→ **Problem**: Reproduce everything from the line containing "Select the line" down to the line containing "I will coord(58,11).", swapping "Markets" for "Settings" and leaving all else unchanged. Give only those lines.

---- Material shown

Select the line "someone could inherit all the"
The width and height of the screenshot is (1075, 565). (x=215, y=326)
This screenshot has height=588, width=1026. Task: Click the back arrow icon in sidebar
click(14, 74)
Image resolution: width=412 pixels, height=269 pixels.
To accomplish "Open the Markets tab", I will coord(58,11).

--------
---- Material shown

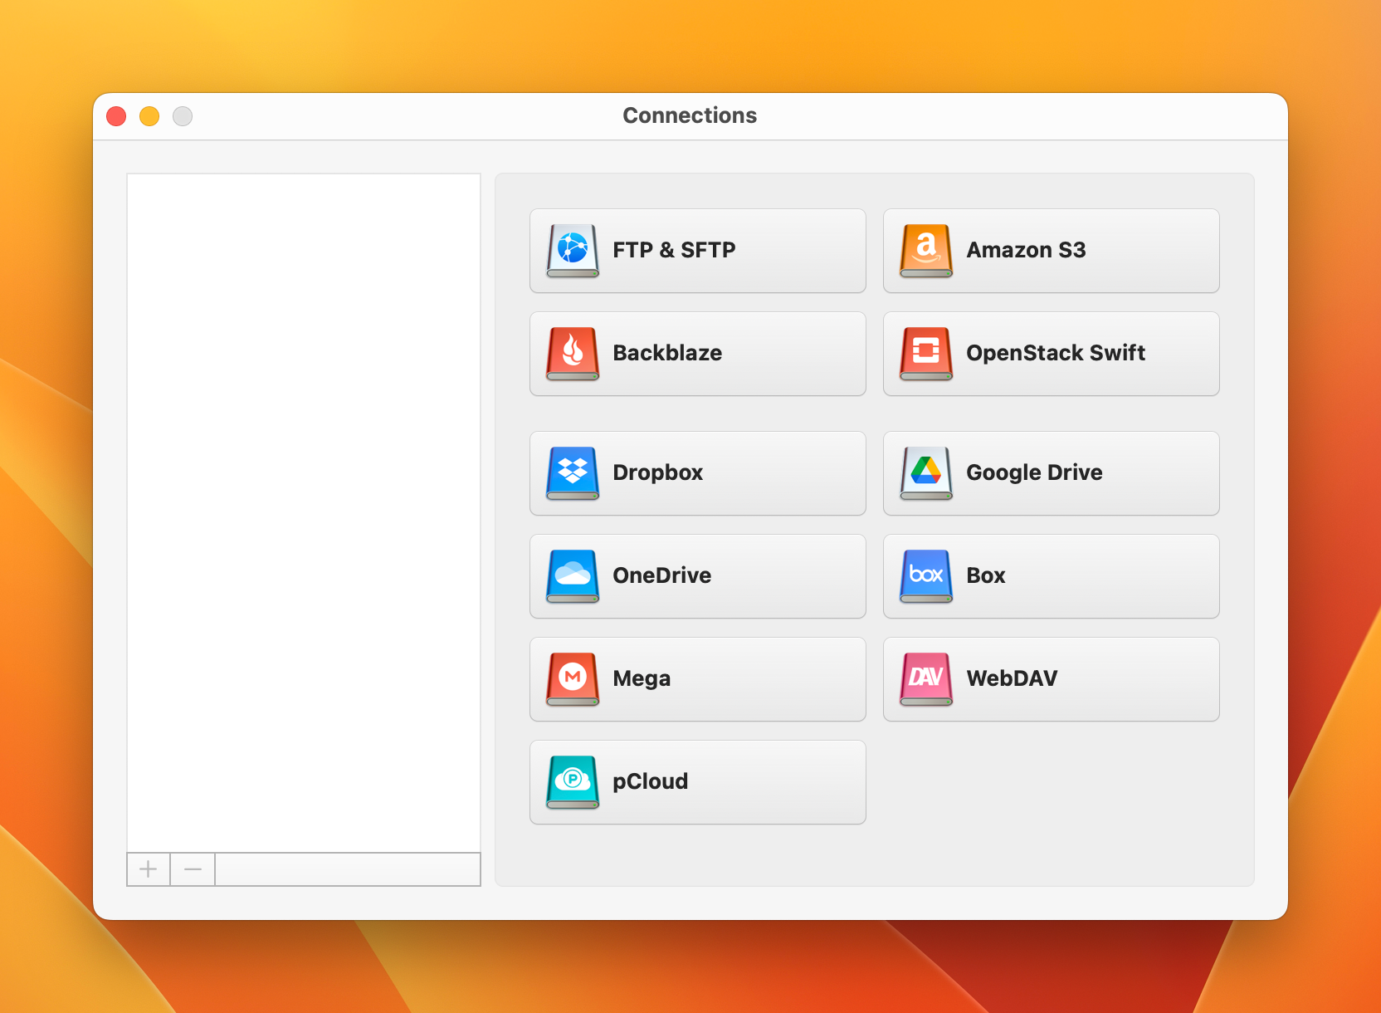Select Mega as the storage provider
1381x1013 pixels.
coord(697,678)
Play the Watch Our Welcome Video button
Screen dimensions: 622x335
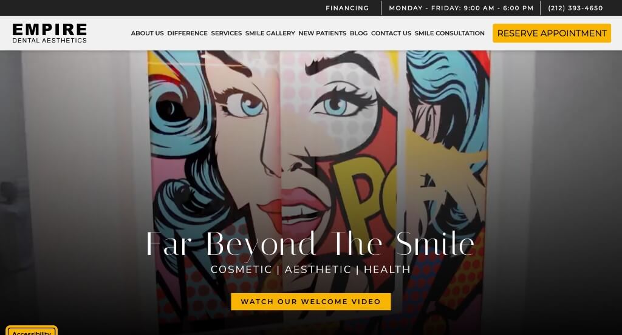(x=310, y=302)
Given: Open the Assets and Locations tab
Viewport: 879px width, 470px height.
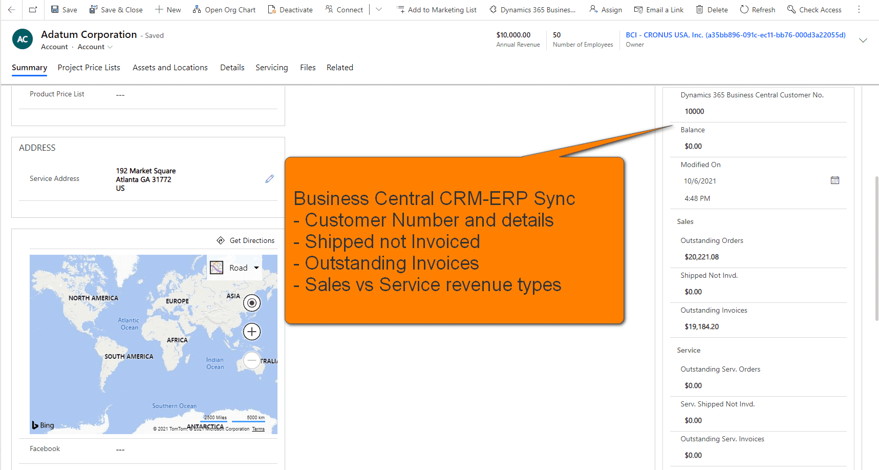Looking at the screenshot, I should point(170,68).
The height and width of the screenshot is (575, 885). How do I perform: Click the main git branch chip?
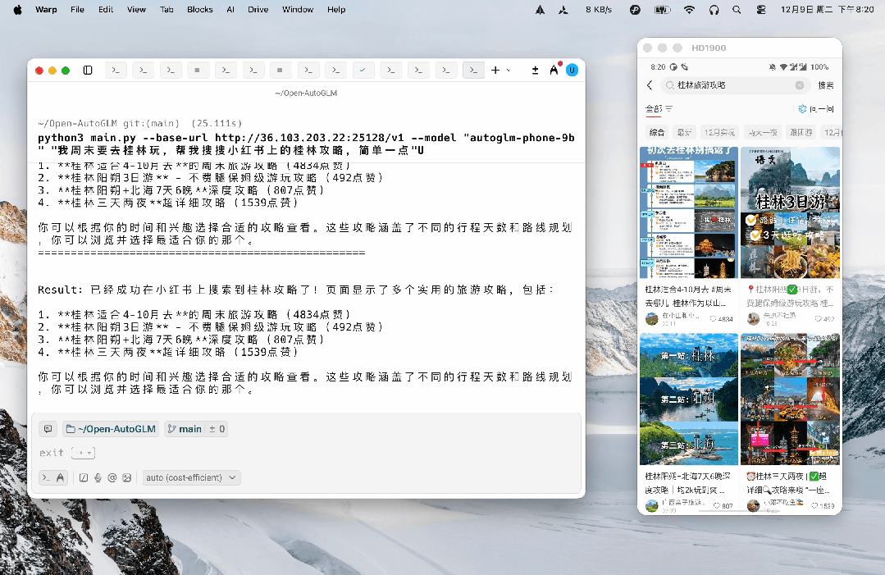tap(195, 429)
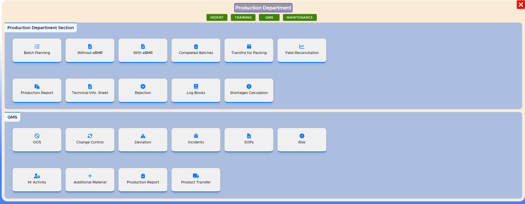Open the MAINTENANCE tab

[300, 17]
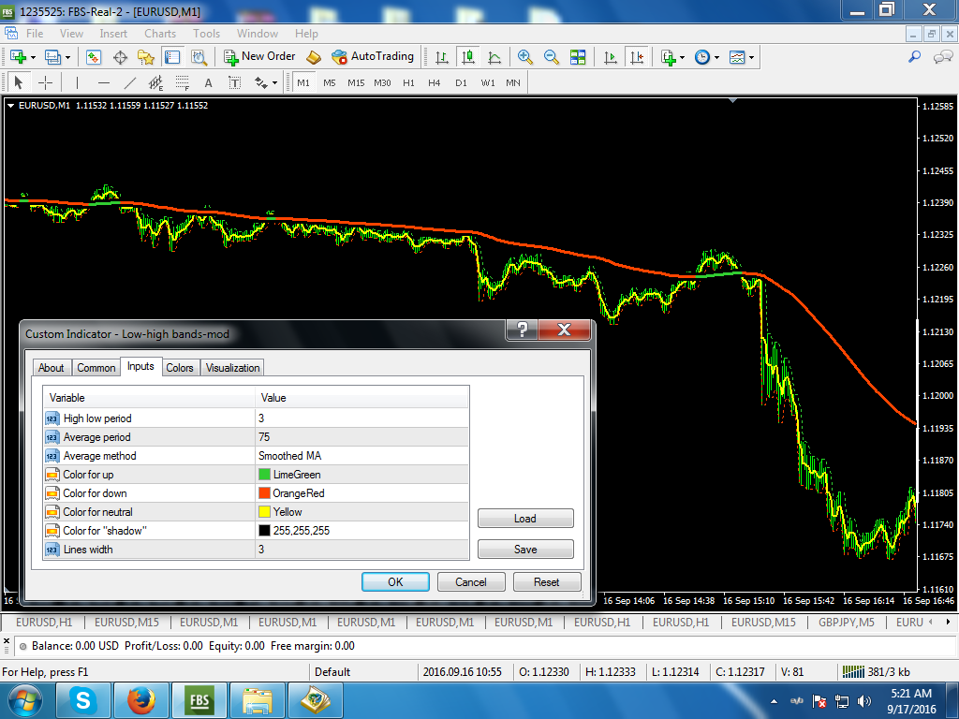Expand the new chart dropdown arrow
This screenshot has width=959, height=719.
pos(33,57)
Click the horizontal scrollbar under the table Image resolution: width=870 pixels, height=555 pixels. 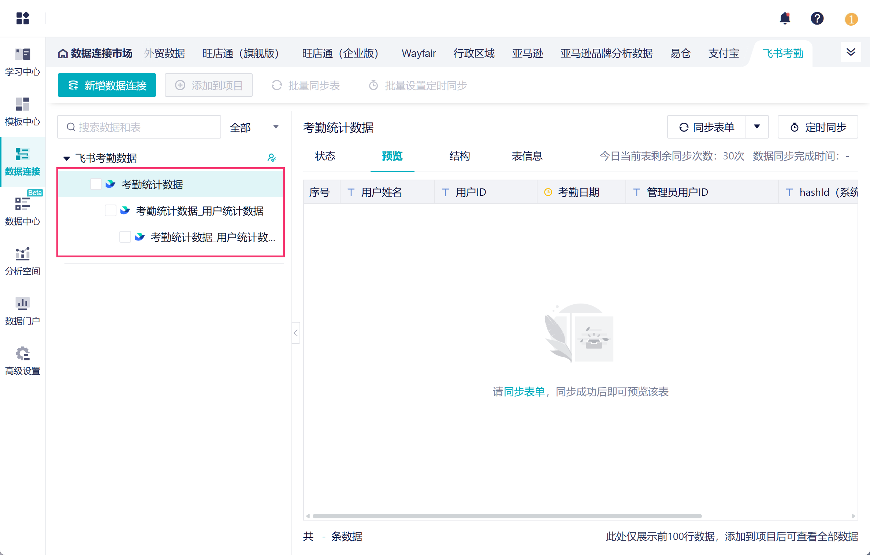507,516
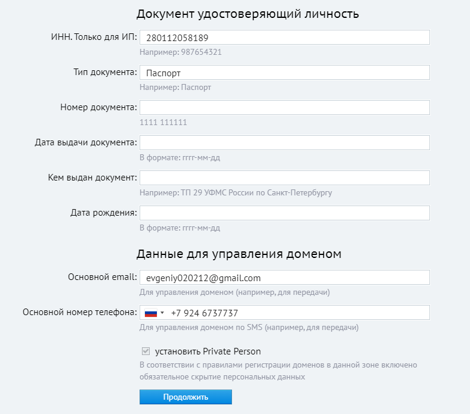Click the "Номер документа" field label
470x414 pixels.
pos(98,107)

--------
---- Material shown

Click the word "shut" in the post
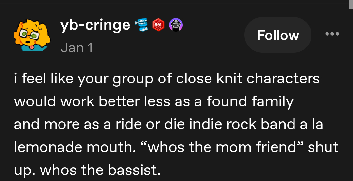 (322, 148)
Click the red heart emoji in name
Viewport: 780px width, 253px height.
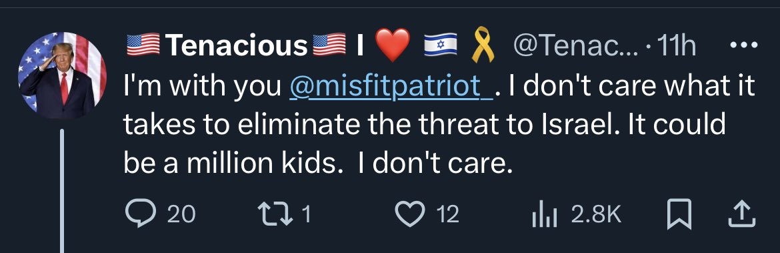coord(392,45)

--------

→ **Reply**:
Select the line "someone could inherit all the"
The width and height of the screenshot is (1075, 565). (x=215, y=326)
This screenshot has height=588, width=1026. Task: Click the back arrow icon in sidebar
click(14, 74)
Image resolution: width=412 pixels, height=269 pixels.
To accomplish "Open the Settings tab", I will coord(58,11).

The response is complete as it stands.